Limitations & Future Work¶

The implicit perception loss is applied uniformly to all instances and tokens, which is a minimalist design. It may be redundant for samples that naturally do not require visual input; adaptive weighting based on visual dependence could be more elegant.
Training stability is highly sensitive to \(\gamma\) and double entropy parameters. Large models are particularly sensitive to high \(\gamma\), requiring careful grid searches.
Evaluation is limited to exact-match tasks; it lacks direct evidence on whether perception gains transfer to open-ended multimodal generation requiring LLM-as-judge.
Masking strategies are limited to random/semantic. More structured masking (e.g., dynamic masking based on question-relevant regions) could further push the perception performance ceiling.

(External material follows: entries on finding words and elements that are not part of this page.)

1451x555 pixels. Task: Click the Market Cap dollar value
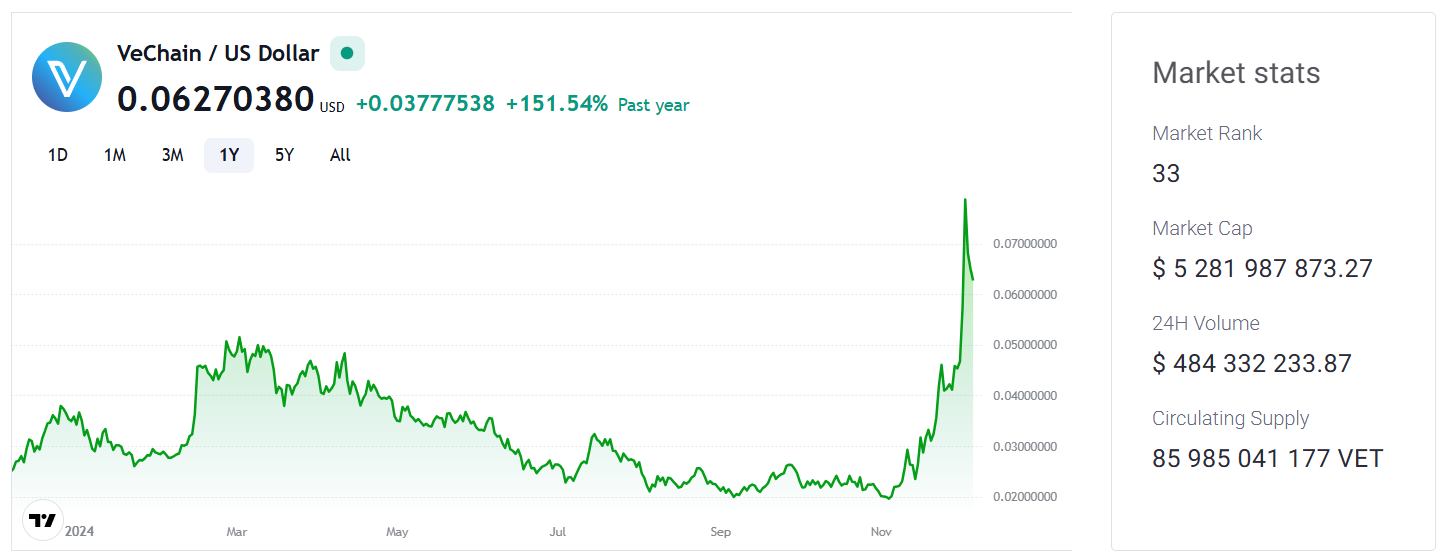[1262, 268]
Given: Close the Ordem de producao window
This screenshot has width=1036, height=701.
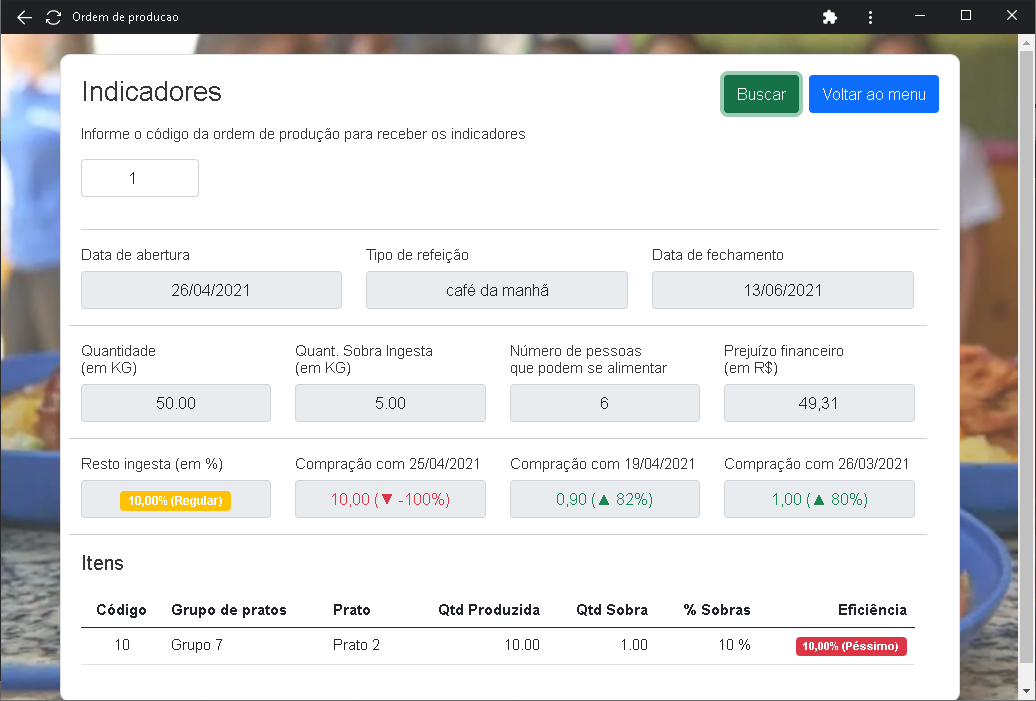Looking at the screenshot, I should [1012, 16].
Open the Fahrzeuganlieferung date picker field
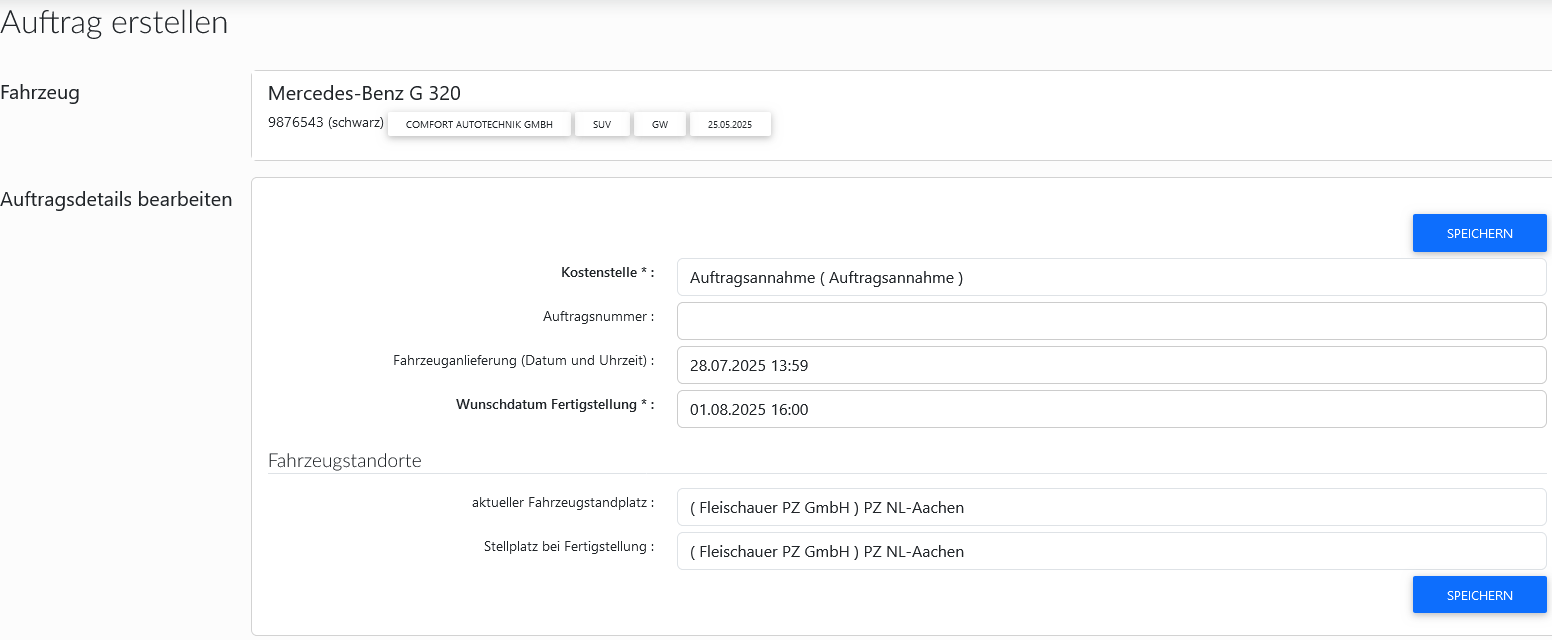The image size is (1552, 640). [x=1111, y=364]
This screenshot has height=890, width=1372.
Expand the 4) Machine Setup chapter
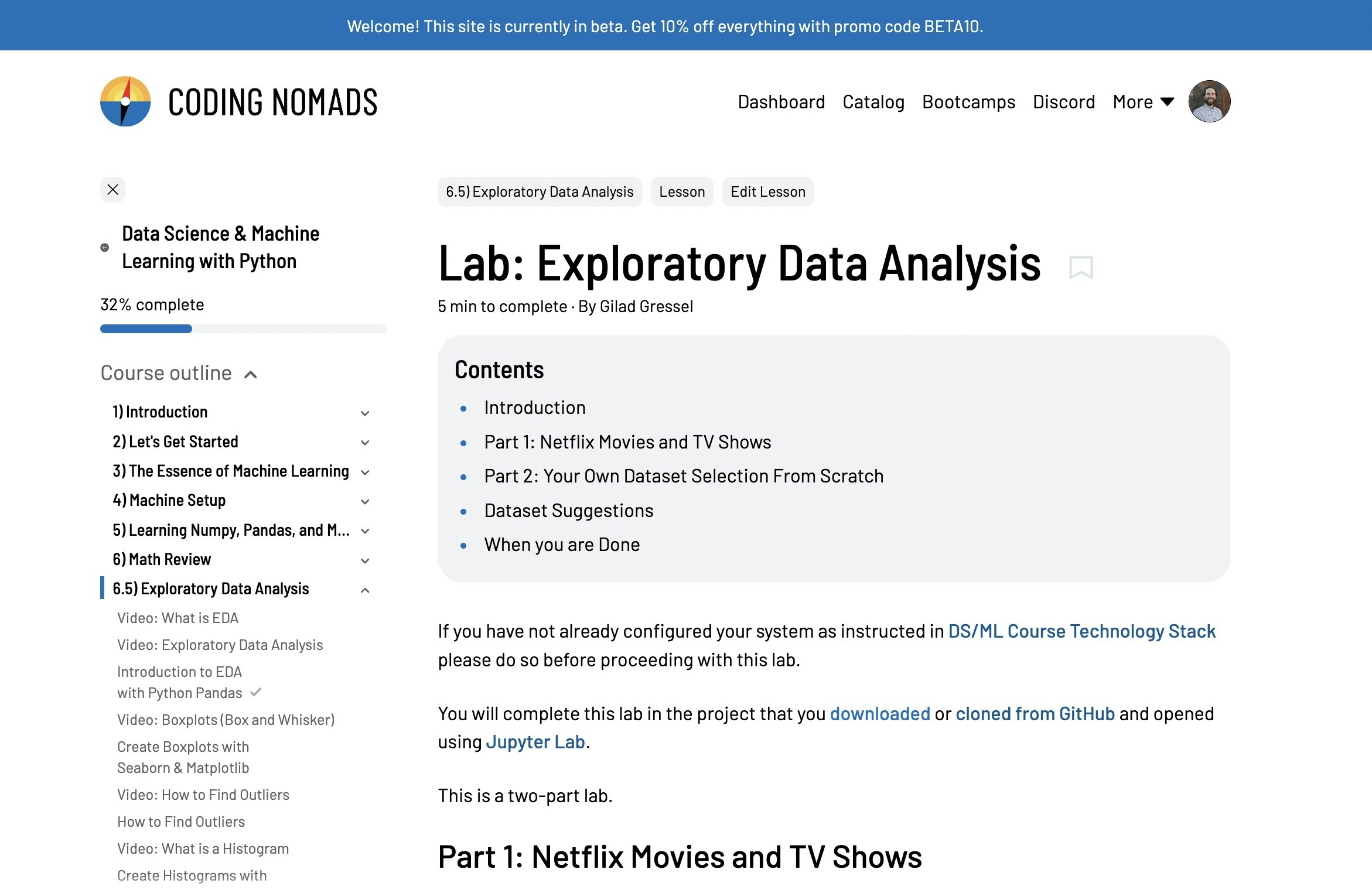[365, 502]
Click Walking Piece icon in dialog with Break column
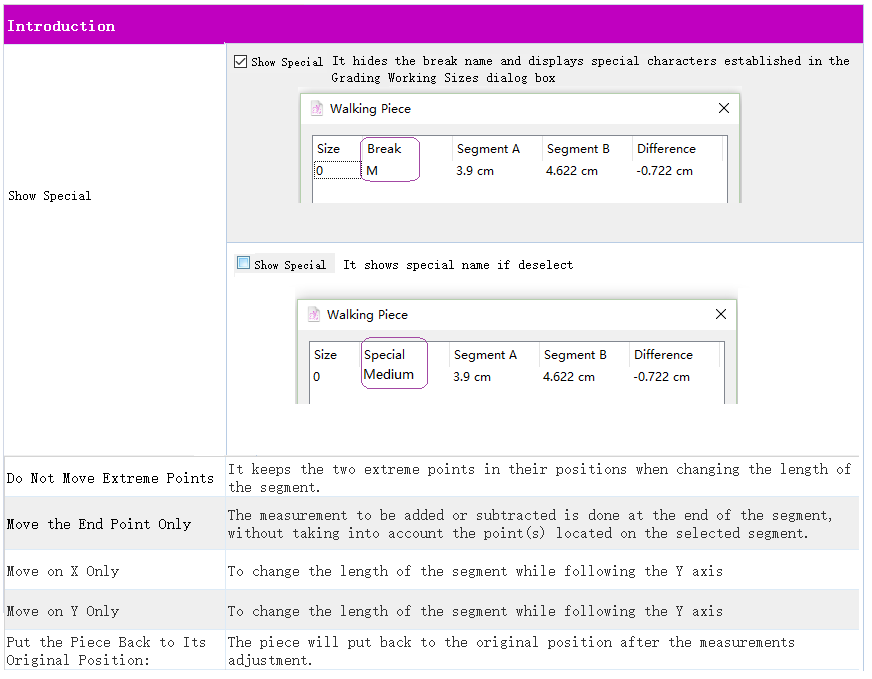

vs. Perception Reward Methods (e.g., captioning-first, perception scores): These modify the reward layer, decouple stages, and require external models. PAPO modifies the objective layer, enables joint learning, and requires no extra models.
vs. GRPO / DAPO: PAPO acts as a plugin rather than a replacement (PAPOG/PAPOD), achieving gains solely through objective updates under identical data/rollout/reward conditions.
vs. NoisyRollout (Rollout modification): The two are orthogonal and stackable. While NoisyRollout occasionally decreases performance on certain benchmarks, PAPO is more consistent and provides additional gains when combined.

Rating¶

Novelty: ⭐⭐⭐⭐⭐ First work to integrate perception supervision into the core RLVR objective without external supervision.
Experimental Thoroughness: ⭐⭐⭐⭐⭐ 8 benchmarks × multiple model scales × GRPO/DAPO bases; covers error analysis, stability, and compatibility.
Writing Quality: ⭐⭐⭐⭐ Clear logic from motivation and diagnosis to methodology and failure modes.
Value: ⭐⭐⭐⭐⭐ Plug-and-play, zero-cost, and stackable; highly practical for the multimodal RLVR community.